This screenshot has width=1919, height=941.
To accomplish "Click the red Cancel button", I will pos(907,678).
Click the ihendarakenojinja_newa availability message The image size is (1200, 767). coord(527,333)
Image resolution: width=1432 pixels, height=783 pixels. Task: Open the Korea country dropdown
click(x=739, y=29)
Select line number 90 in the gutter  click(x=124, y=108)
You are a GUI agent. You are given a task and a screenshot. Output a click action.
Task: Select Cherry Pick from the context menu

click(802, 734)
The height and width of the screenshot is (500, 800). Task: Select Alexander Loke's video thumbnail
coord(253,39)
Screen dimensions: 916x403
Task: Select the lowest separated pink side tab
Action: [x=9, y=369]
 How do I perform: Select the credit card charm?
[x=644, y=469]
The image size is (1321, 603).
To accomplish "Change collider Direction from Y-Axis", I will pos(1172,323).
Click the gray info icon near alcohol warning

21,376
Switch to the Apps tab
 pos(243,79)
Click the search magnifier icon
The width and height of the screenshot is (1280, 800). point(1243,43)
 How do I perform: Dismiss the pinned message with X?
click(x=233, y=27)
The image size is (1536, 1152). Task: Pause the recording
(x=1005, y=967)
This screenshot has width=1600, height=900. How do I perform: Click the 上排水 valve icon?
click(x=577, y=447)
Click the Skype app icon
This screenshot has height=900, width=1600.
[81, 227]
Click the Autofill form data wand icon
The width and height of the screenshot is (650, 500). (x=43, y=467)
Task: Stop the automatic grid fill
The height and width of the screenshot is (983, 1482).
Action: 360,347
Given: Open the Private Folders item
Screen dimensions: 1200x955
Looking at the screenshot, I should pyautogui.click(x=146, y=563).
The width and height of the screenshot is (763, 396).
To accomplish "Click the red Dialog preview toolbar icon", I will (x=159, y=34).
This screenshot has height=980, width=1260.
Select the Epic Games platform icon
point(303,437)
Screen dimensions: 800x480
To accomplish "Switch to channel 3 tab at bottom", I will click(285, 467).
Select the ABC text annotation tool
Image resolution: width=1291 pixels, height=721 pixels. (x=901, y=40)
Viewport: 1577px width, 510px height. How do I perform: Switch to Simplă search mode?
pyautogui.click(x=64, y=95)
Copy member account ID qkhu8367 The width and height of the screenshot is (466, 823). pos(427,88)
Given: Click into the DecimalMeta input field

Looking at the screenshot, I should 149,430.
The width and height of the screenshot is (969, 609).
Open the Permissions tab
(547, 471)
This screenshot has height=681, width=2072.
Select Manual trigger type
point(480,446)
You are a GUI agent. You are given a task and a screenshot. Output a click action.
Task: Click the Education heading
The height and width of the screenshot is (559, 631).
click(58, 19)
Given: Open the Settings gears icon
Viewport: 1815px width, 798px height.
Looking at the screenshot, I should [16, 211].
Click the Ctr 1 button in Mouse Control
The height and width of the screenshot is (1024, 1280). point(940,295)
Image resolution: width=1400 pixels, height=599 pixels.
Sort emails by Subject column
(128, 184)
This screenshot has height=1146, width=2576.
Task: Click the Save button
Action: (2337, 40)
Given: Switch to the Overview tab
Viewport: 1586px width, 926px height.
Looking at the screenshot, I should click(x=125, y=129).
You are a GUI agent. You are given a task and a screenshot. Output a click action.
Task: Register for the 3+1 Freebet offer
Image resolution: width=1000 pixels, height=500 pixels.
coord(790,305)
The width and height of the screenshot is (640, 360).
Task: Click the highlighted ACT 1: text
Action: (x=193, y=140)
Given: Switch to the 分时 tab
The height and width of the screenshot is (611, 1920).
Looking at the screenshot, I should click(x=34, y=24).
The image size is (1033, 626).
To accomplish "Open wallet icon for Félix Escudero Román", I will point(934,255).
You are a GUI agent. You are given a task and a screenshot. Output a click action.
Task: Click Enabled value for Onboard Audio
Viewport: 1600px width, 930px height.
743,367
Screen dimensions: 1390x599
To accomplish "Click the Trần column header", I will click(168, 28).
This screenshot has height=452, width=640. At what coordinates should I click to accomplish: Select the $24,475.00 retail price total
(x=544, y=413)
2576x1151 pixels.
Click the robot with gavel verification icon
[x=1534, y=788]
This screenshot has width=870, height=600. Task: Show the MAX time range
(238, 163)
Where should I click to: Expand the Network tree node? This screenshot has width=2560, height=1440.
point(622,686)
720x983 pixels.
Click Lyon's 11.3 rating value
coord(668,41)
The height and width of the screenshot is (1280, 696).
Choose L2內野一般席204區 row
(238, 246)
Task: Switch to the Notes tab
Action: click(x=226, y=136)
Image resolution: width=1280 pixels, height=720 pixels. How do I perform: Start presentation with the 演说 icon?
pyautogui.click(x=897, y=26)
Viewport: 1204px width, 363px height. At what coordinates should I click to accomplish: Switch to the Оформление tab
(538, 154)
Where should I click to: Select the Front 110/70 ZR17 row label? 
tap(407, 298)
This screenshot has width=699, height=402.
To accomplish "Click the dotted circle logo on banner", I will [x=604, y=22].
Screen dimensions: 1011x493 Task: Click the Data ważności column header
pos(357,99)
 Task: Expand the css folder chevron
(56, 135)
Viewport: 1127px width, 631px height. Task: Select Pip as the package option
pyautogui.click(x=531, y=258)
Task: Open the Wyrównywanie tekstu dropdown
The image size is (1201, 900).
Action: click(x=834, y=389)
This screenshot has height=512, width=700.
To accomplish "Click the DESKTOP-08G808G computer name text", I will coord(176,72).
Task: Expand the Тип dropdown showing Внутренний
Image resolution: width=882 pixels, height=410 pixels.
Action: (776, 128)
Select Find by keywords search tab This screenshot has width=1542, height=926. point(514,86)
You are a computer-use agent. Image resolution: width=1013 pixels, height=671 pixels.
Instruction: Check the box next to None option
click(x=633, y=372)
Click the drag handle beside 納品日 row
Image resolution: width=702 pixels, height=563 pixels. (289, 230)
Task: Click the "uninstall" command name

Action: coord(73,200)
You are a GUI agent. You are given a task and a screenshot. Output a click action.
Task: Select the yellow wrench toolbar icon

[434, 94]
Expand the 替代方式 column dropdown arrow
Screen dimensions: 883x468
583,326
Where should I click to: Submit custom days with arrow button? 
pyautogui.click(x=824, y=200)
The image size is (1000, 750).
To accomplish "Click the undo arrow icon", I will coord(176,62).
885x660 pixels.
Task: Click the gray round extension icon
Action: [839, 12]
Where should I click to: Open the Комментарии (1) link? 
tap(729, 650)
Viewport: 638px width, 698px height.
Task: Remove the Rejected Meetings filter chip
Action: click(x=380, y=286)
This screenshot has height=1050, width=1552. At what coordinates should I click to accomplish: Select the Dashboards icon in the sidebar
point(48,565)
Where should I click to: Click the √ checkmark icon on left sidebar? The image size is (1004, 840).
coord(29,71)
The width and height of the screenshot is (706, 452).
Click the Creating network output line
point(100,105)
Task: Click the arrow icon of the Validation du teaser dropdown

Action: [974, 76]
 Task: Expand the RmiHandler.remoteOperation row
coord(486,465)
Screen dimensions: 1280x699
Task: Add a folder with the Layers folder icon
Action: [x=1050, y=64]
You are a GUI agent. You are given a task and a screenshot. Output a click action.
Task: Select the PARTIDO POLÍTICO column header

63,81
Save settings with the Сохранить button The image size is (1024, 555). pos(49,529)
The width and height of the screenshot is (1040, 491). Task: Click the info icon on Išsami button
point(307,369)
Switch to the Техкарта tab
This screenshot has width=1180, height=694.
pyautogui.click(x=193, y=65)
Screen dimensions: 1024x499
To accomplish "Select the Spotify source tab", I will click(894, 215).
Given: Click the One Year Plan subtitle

WHAT TO DO: Reply with the complete data above, every character as it stands.

THE ANSWER:
This screenshot has width=1919, height=941.
To accomplish "Click the red Cancel button", I will pos(907,678).
Click the ihendarakenojinja_newa availability message The image size is (1200, 767). coord(527,333)
Image resolution: width=1432 pixels, height=783 pixels. Task: Open the Korea country dropdown
click(x=739, y=29)
Select line number 90 in the gutter  click(x=124, y=108)
You are a GUI agent. You are given a task and a screenshot. Output a click action.
Task: Select Cherry Pick from the context menu

click(802, 734)
The height and width of the screenshot is (500, 800). Task: Select Alexander Loke's video thumbnail
coord(253,39)
Screen dimensions: 916x403
Task: Select the lowest separated pink side tab
Action: [x=9, y=369]
 How do I perform: Select the credit card charm?
[x=644, y=469]
The image size is (1321, 603).
To accomplish "Change collider Direction from Y-Axis", I will pos(1172,323).
Click the gray info icon near alcohol warning

21,376
Switch to the Apps tab
 pos(243,79)
Click the search magnifier icon
The width and height of the screenshot is (1280, 800). point(1243,43)
 How do I perform: Dismiss the pinned message with X?
click(x=233, y=27)
The image size is (1536, 1152). Task: Pause the recording
(x=1005, y=967)
This screenshot has width=1600, height=900. How do I perform: Click the 上排水 valve icon?
click(x=577, y=447)
Click the Skype app icon
This screenshot has height=900, width=1600.
[81, 227]
Click the Autofill form data wand icon
The width and height of the screenshot is (650, 500). (x=43, y=467)
Task: Stop the automatic grid fill
The height and width of the screenshot is (983, 1482).
Action: 360,347
Given: Open the Private Folders item
Screen dimensions: 1200x955
Looking at the screenshot, I should pyautogui.click(x=146, y=563).
The width and height of the screenshot is (763, 396).
To accomplish "Click the red Dialog preview toolbar icon", I will (x=159, y=34).
This screenshot has height=980, width=1260.
Select the Epic Games platform icon
point(303,437)
Screen dimensions: 800x480
To accomplish "Switch to channel 3 tab at bottom", I will click(285, 467).
Select the ABC text annotation tool
Image resolution: width=1291 pixels, height=721 pixels. (x=901, y=40)
Viewport: 1577px width, 510px height. How do I perform: Switch to Simplă search mode?
pyautogui.click(x=64, y=95)
Copy member account ID qkhu8367 The width and height of the screenshot is (466, 823). pos(427,88)
Given: Click into the DecimalMeta input field

Looking at the screenshot, I should 149,430.
The width and height of the screenshot is (969, 609).
Open the Permissions tab
(547, 471)
This screenshot has height=681, width=2072.
Select Manual trigger type
point(480,446)
You are a GUI agent. You are given a task and a screenshot. Output a click action.
Task: Click the Education heading
The height and width of the screenshot is (559, 631).
click(58, 19)
Given: Open the Settings gears icon
Viewport: 1815px width, 798px height.
Looking at the screenshot, I should [16, 211].
Click the Ctr 1 button in Mouse Control
The height and width of the screenshot is (1024, 1280). point(940,295)
Image resolution: width=1400 pixels, height=599 pixels.
Sort emails by Subject column
(128, 184)
This screenshot has height=1146, width=2576.
Task: Click the Save button
Action: (2337, 40)
Given: Switch to the Overview tab
Viewport: 1586px width, 926px height.
Looking at the screenshot, I should click(x=125, y=129).
You are a GUI agent. You are given a task and a screenshot. Output a click action.
Task: Register for the 3+1 Freebet offer
Image resolution: width=1000 pixels, height=500 pixels.
coord(790,305)
The width and height of the screenshot is (640, 360).
Task: Click the highlighted ACT 1: text
Action: (x=193, y=140)
Given: Switch to the 分时 tab
The height and width of the screenshot is (611, 1920).
Looking at the screenshot, I should click(x=34, y=24).
The image size is (1033, 626).
To accomplish "Open wallet icon for Félix Escudero Román", I will point(934,255).
You are a GUI agent. You are given a task and a screenshot. Output a click action.
Task: Click Enabled value for Onboard Audio
Viewport: 1600px width, 930px height.
743,367
Screen dimensions: 1390x599
To accomplish "Click the Trần column header", I will click(168, 28).
This screenshot has height=452, width=640. At what coordinates should I click to accomplish: Select the $24,475.00 retail price total
(x=544, y=413)
2576x1151 pixels.
Click the robot with gavel verification icon
[x=1534, y=788]
This screenshot has width=870, height=600. Task: Show the MAX time range
(238, 163)
Where should I click to: Expand the Network tree node? This screenshot has width=2560, height=1440.
point(622,686)
720x983 pixels.
Click Lyon's 11.3 rating value
coord(668,41)
The height and width of the screenshot is (1280, 696).
Choose L2內野一般席204區 row
(238, 246)
Task: Switch to the Notes tab
Action: click(x=226, y=136)
Image resolution: width=1280 pixels, height=720 pixels. How do I perform: Start presentation with the 演说 icon?
pyautogui.click(x=897, y=26)
Viewport: 1204px width, 363px height. At what coordinates should I click to accomplish: Switch to the Оформление tab
(538, 154)
Where should I click to: Select the Front 110/70 ZR17 row label? 
tap(407, 298)
This screenshot has width=699, height=402.
To accomplish "Click the dotted circle logo on banner", I will [x=604, y=22].
Screen dimensions: 1011x493 Task: Click the Data ważności column header
pos(357,99)
 Task: Expand the css folder chevron
(56, 135)
Viewport: 1127px width, 631px height. Task: Select Pip as the package option
pyautogui.click(x=531, y=258)
Task: Open the Wyrównywanie tekstu dropdown
The image size is (1201, 900).
Action: click(x=834, y=389)
This screenshot has height=512, width=700.
To accomplish "Click the DESKTOP-08G808G computer name text", I will coord(176,72).
Task: Expand the Тип dropdown showing Внутренний
Image resolution: width=882 pixels, height=410 pixels.
Action: (776, 128)
Select Find by keywords search tab This screenshot has width=1542, height=926. point(514,86)
You are a computer-use agent. Image resolution: width=1013 pixels, height=671 pixels.
Instruction: Check the box next to None option
click(x=633, y=372)
Click the drag handle beside 納品日 row
Image resolution: width=702 pixels, height=563 pixels. (289, 230)
Task: Click the "uninstall" command name

Action: coord(73,200)
You are a GUI agent. You are given a task and a screenshot. Output a click action.
Task: Select the yellow wrench toolbar icon

[434, 94]
Expand the 替代方式 column dropdown arrow
Screen dimensions: 883x468
583,326
Where should I click to: Submit custom days with arrow button? 
pyautogui.click(x=824, y=200)
The image size is (1000, 750).
To accomplish "Click the undo arrow icon", I will coord(176,62).
885x660 pixels.
Task: Click the gray round extension icon
Action: [839, 12]
Where should I click to: Open the Комментарии (1) link? 
tap(729, 650)
Viewport: 638px width, 698px height.
Task: Remove the Rejected Meetings filter chip
Action: click(x=380, y=286)
This screenshot has height=1050, width=1552. At what coordinates should I click to accomplish: Select the Dashboards icon in the sidebar
point(48,565)
Where should I click to: Click the √ checkmark icon on left sidebar? The image size is (1004, 840).
coord(29,71)
The width and height of the screenshot is (706, 452).
Click the Creating network output line
point(100,105)
Task: Click the arrow icon of the Validation du teaser dropdown

Action: [974, 76]
 Task: Expand the RmiHandler.remoteOperation row
coord(486,465)
Screen dimensions: 1280x699
Task: Add a folder with the Layers folder icon
Action: [x=1050, y=64]
You are a GUI agent. You are given a task and a screenshot. Output a click action.
Task: Select the PARTIDO POLÍTICO column header

63,81
Save settings with the Сохранить button The image size is (1024, 555). pos(49,529)
The width and height of the screenshot is (1040, 491). Task: Click the info icon on Išsami button
point(307,369)
Switch to the Техкарта tab
This screenshot has width=1180, height=694.
pyautogui.click(x=193, y=65)
Screen dimensions: 1024x499
To accomplish "Select the Spotify source tab", I will click(894, 215).
Given: Click the One Year Plan subtitle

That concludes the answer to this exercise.